Police agree to second autopsy as pressure mounts

By Syed Jaymal Zahiid and Nomy Nozwir
January 16, 2013

KUALA LUMPUR, Jan 16 — Caving in to public pressure, the police today agreed to allow a second autopsy to be performed on Chang Chin Te who died in detention on Monday under suspicious circumstances.

One of the lawyers representing the deceased’s family, Gobind Singh Deo, said the police, had conceded to the demand after it had initially snubbed the request at a meeting held this afternoon.

The meeting took place amid a small-scale protest outside Bukit Aman. Some 30 people, including Chin Te’s family members, had participated in the DAP-organised demonstration.

According to Gobind, a DAP lawmaker, the head of the legal department at Bukit Aman had later consented to the demand on condition that the hospital agrees to conduct the second autopsy at the cost of the family.

The Puchong MP said he had contacted the doctor who performed the first post-mortem to notify him of the decision by the police and is expecting the second autopsy to be conducted by tomorrow morning.

“The doctor is currently busy performing another autopsy so we are just waiting for him to reply,” Gobind told The Malaysian Insider.

Despite the agreement to allow the second post-mortem to take place, Chin Te’s father, Chang Chan Man, expressed disdain over what he described as “time-wasting” on the part of the police.

“I am not too happy. There was a lot of time wasting. From the OCPD in USJ yesterday up to today (the police was least co-operative),” he told The Malaysian Insider.

“I hope we can do the autopsy tomorrow morning.

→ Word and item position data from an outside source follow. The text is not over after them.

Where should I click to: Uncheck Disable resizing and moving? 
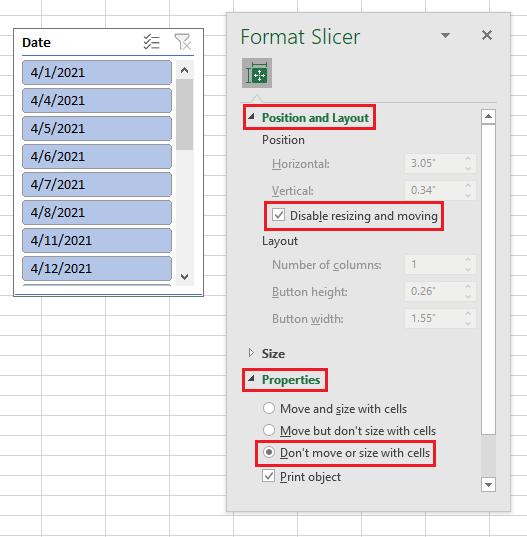[x=278, y=215]
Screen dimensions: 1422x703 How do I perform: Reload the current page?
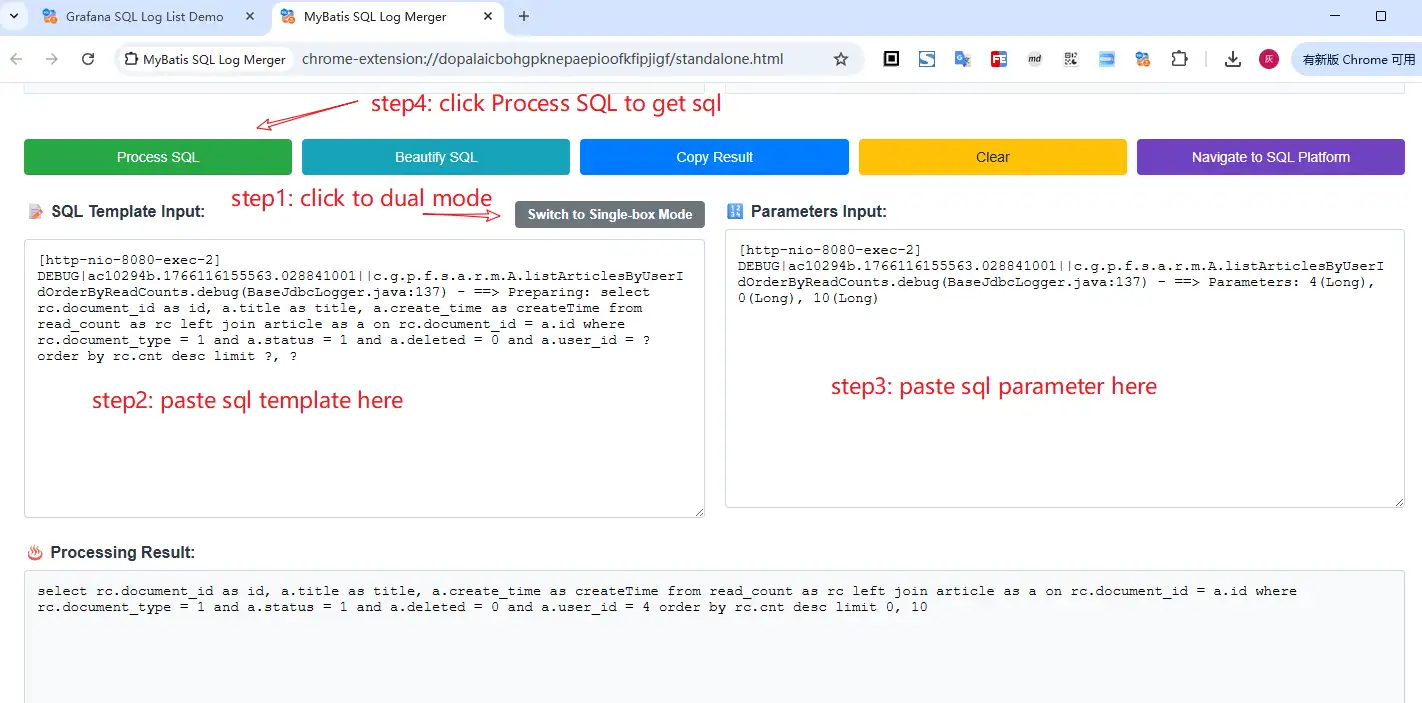[x=88, y=59]
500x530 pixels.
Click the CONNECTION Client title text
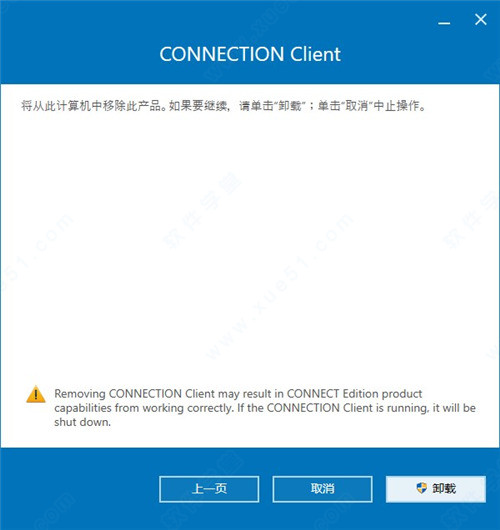[x=250, y=54]
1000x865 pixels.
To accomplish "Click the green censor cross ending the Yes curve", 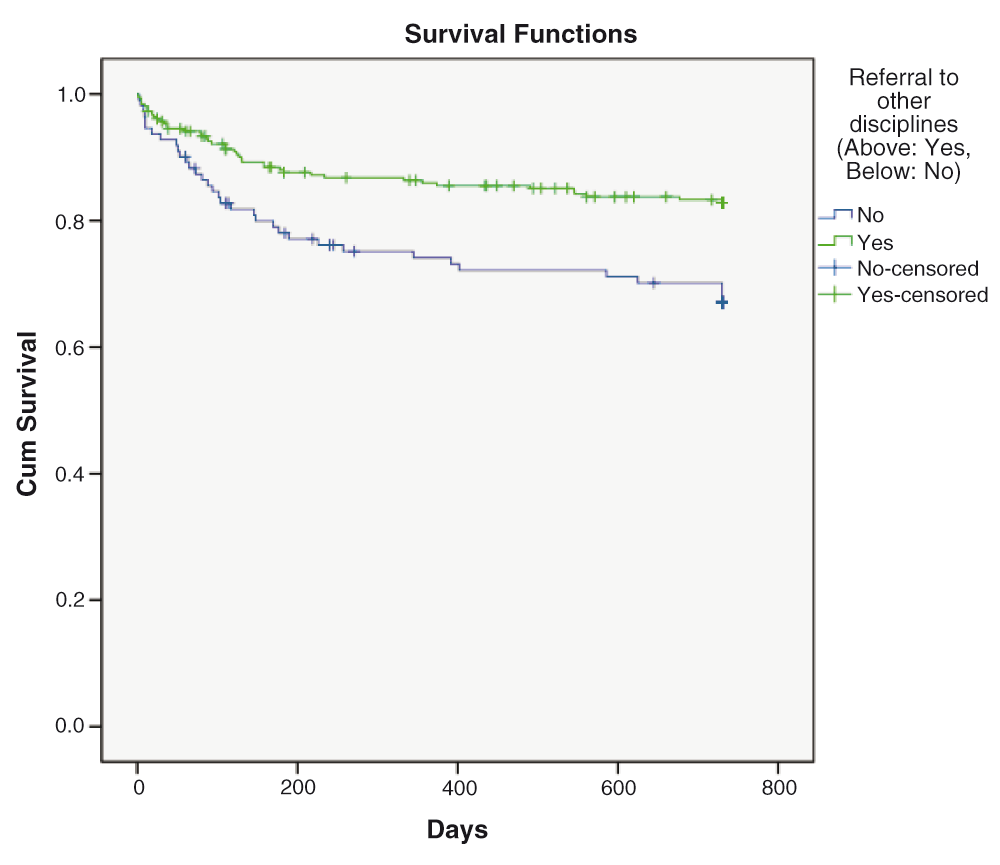I will 723,203.
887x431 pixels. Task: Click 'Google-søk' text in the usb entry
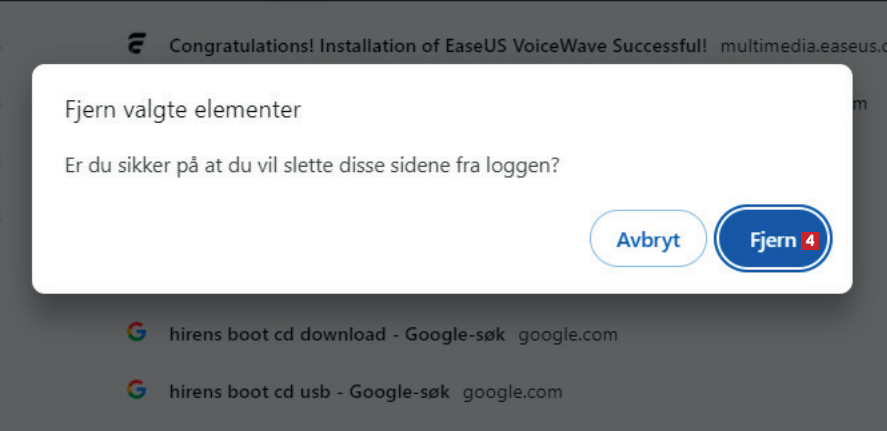pos(401,391)
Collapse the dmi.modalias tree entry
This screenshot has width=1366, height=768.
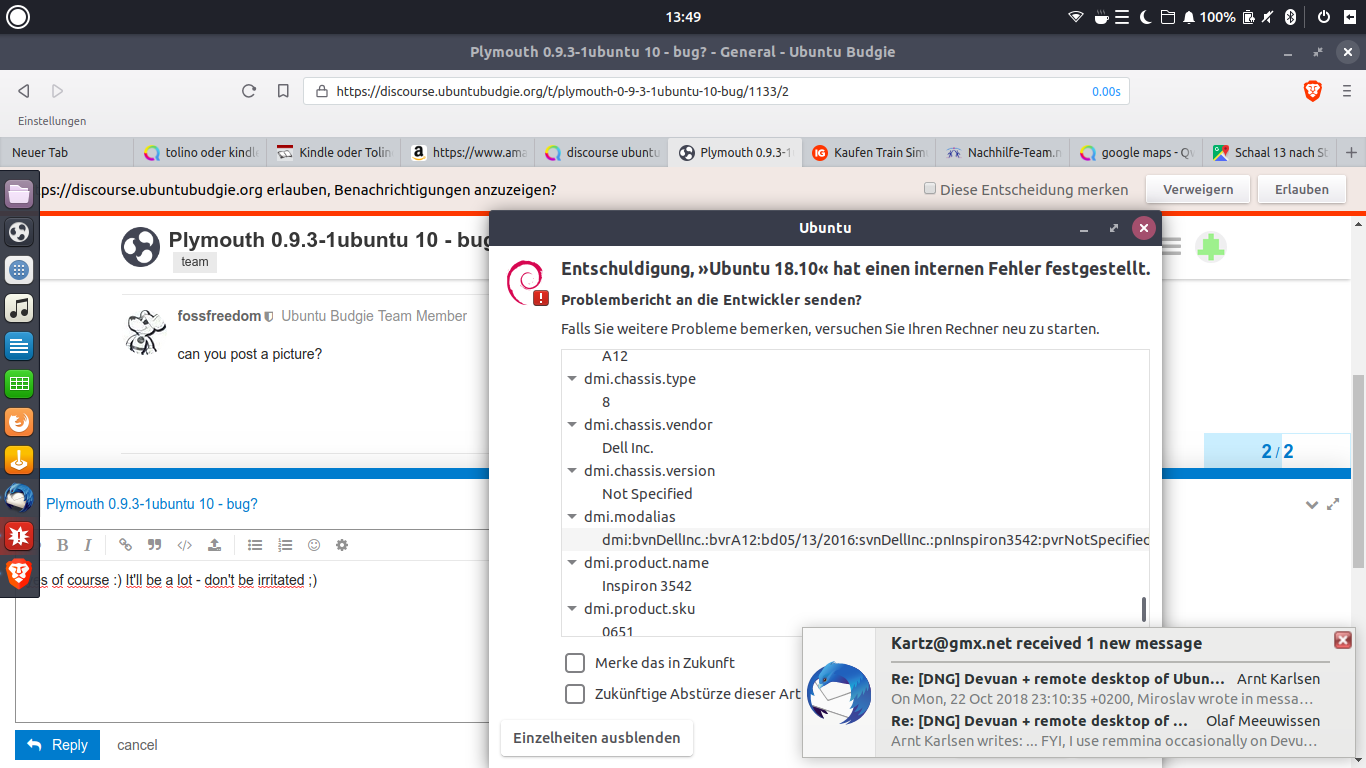point(572,517)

I want to get my son back (for his funeral),” said the visibly upset 60-year-old.

Chin Te died in custody while held at the USJ 8 police station on Monday, where he had been detained since last Thursday on suspicion of burglary.

His family members have alleged that they discovered wounds and bruises on his body when they went to claim the remains at the Universiti Malaya Medical Centre (PPUM).

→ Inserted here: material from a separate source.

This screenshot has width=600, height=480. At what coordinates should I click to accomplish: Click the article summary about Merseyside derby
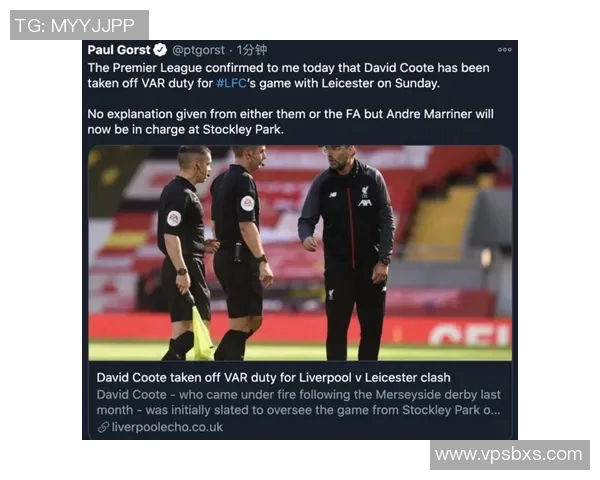[x=298, y=402]
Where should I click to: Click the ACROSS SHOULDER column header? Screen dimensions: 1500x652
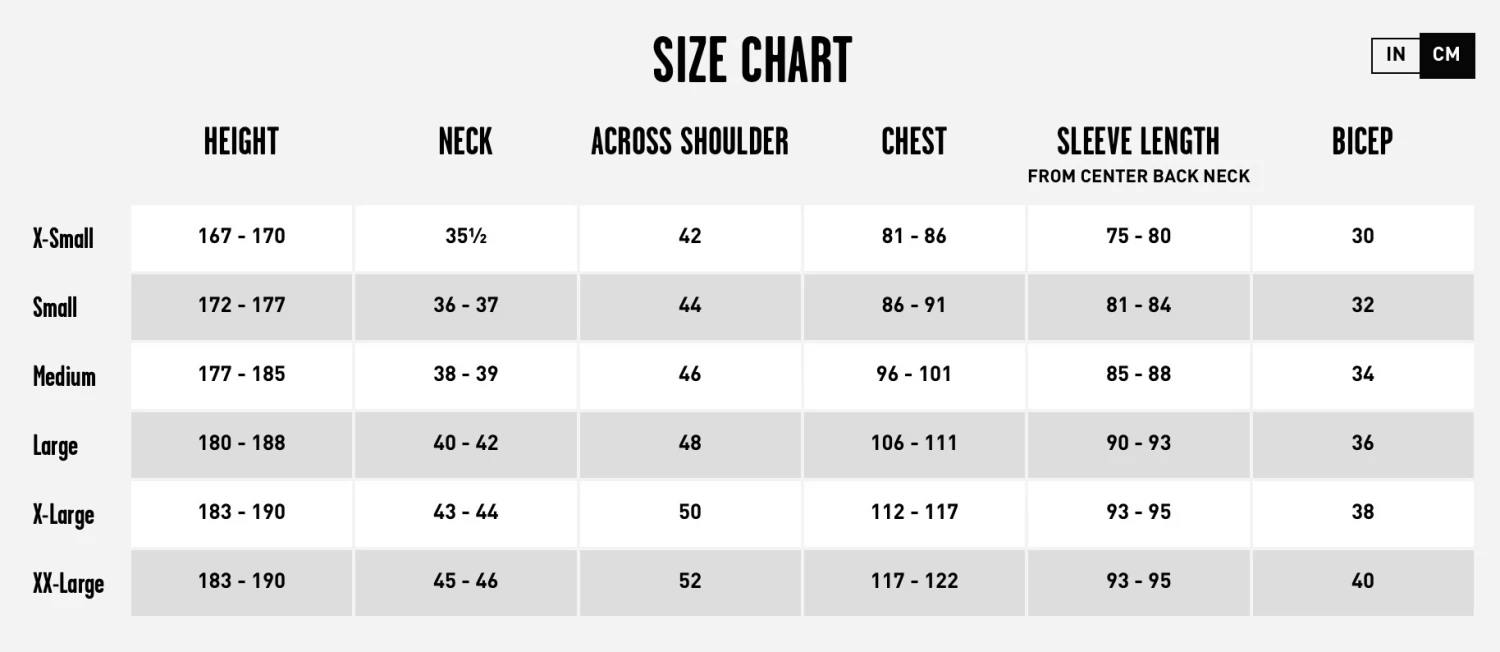[690, 141]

The 30-year-old leaves behind a wife and four young children.

A previous United Nations Working Group on Arbitrary Detention visit to Malaysian prisons and detention centres reported that, between 2003 and 2007, “over 1,500 people died while being held by authorities”.

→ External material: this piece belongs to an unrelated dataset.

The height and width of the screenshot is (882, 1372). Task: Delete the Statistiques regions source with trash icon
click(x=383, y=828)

It is not known how many cases of custodial death have occurred since.

But such deaths rarely result in the prosecution of those responsible for the inmates and detainees during the incidents.

A recent case involving the custodial death of suspected car thief A. Kugan saw the prosecution of just one police officer, Constable V. Navindran, who was subsequently acquitted. No other individual has been held accountable since.

Like Chin Te, Kugan was also detained at the USJ 8 police station.

Other high-profile cases of custodial deaths include that of Teoh Beng Hock and Ahmad Sarbaini Mohamed, both of whom died while under the care of the Malaysian Anti-Corruption Commission (MACC).